4.3 Gravitational potential energy

The concept of potential energy is linked to a system – not to a single particle or body. So is the case with gravitational potential energy. True nature of this form of energy is often concealed in practical consideration and reference to Earth. Gravitational energy is not limited to Earth, but is applicable to any two masses of any size and at any location. Clearly, we need to expand our understanding of various physical concepts related with gravitational potential energy.

Here, we shall recapitulate earlier discussions on potential energy and apply the same in the context of gravitational force.

Change in gravitational potential energy

The change in the gravitational potential energy of a system is related to work done by the gravitational force. In this section, we shall derive an expression to determine change in potential energy for a system of two particles.
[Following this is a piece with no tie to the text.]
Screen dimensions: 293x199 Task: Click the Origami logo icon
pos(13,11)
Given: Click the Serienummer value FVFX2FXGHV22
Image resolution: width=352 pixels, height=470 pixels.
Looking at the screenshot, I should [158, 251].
For this, we consider an elementary set up, which consists of a stationary particle of mass, " $m_1$ " and another particle of mass, " $m_2$ ", which moves from one position to another.
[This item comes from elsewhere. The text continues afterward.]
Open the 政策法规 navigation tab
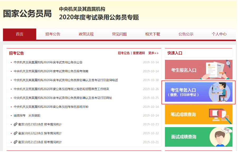The height and width of the screenshot is (152, 238). coord(86,34)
Now, we know that change in potential energy of the system is equal to negative of the work by gravitational force for the displacement of second particle :

$$\Delta U=-W_G$$

On the other hand, work by gravitational force is given as :

$$W_G=\int F_{G}dr$$

Combining two equations, the mathematical expression for determining change in potential energy of the system is obtained as :

$$\Rightarrow \Delta U=-\underset{r_1}{\overset{r_2}{\int }}{F}_{G}dr$$

In order to evaluate this integral, we need to set up the differential equation first. For this, we assume that stationary particle is situated at the origin of reference. Further, we consider an intermediate position of the particle of mass " $m_2$ " between two positions through which it is moved along a straight line. The change in potential energy of the system as the particle moves from position “r” to “r+dr” is :

$$dU=-F_{G}dr$$

We get the expression for the change in gravitational potential energy by integrating between initial and final positions of the second particle as :

$$\Delta U=-\underset{r_1}{\overset{r_2}{\int }}{F}_{G}dr$$

We substitute gravitational force with its expression as given by Newton's law of gravitation,

$$F=-\frac{G{m}_1{m}_2}{r^2}$$

Note that the expression for gravitational force is preceded by a negative sign as force is directed opposite to displacement. Now, putting this value in the integral expression, we have :

$$\Rightarrow \Delta U=\underset{r_1}{\overset{r_2}{\int }}\frac{G{m}_1{m}_{2}dr}{r^2}$$

Taking out constants from the integral and integrating between the limits, we have :

$$\Rightarrow \Delta U=G{m}_1{m}_2[-\frac{1}{r}\underset{r_1}{\overset{r_2}{]}}$$

$$\Rightarrow \Delta U=U_2-U_1=G{m}_1{m}_2[\frac{1}{r_1}-\frac{1}{r_2}]$$

This is the expression of gravitational potential energy change, when a particle of mass “ $m_2$ ” moves from its position from “ $r_1$ ” to “ $r_2$ ” in the presence of particle of mass “ $m_1$ ”. It is important to realize here that “ $1∕r_1$ ” is greater than “ $1∕r_2$ ”. It means that the change in gravitational potential energy is positive in this case. In other words, it means that final value is greater than initial value. Hence, gravitational potential energy of the two particles system is greater for greater linear distance between particles.